Niewinne LGBT
18 sierpnia, 2020Moja „ulubiona” stacja, co nadaje „całą prawdę, całą dobę” ostro ruszyła na krucjatę o prawa osób LGBT. Co włączę program, to widzę człowieka (tego samego) z podbitym okiem i z plastrem na nosie. Żywy i niepodważalny dowód na to, że w Polsce biją osoby o innej orientacji seksualnej. Zaprzeczyć nie sposób. Sądzę, że w tym samym czasie kilku mężczyzn doznało uszczerbku na twarzy, ponieważ zbytnio podziwiali wdzięki pań towarzyszących innym mężczyznom, ale czy to jest dobry temat na materiał dla telewizji pasącej elyty. Jasne, że nie. Wypas odbywa się na skalę masową, bo sytych po ulicach chodzą całe stada.

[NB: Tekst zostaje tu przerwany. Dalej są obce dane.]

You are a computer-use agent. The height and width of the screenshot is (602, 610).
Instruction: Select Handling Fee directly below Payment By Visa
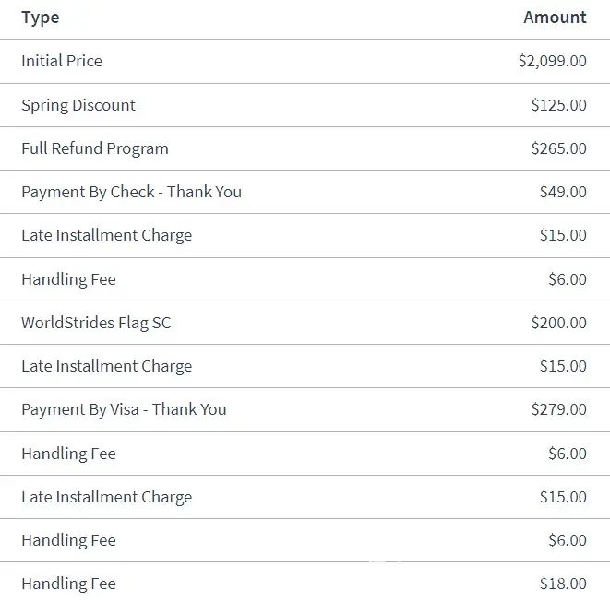68,454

Zauważyłem pewną prawidłowość, że jeżeli oni biją naszych, to jest to przejaw homofobii, ale jeżeli nasi biją onych, to widocznie w jedynie słusznym celu, znaczy się w intencjach jak najbardziej słusznych i zrozumiałych. Niech tam i ten furgon nawet spalą!!!
Podpowiadam stacji, która nadaje „cała prawdę, całą dobę”, że można też posmarować się czarną pastą do butów i iść na Marsz Niepodległości, by jak ów boży szaleniec próbować dostać w ryja, ale doświadczenie uczy, że nie zawsze się to udaje! Właściwie, jak pamięcią sięgam, to do tej pory nigdy się nie udało, chociaż pasty poszło już sporo.
Swoją drogą jak minister Ziobro miał czelność dać trzy razy większą dotację gminie, która przyjęła uchwałę anty-LGBT, a której UE odcięła fundusze!? Podłość Ziobry nie zna granic! „Ziobro do wora, a wór do jeziora”!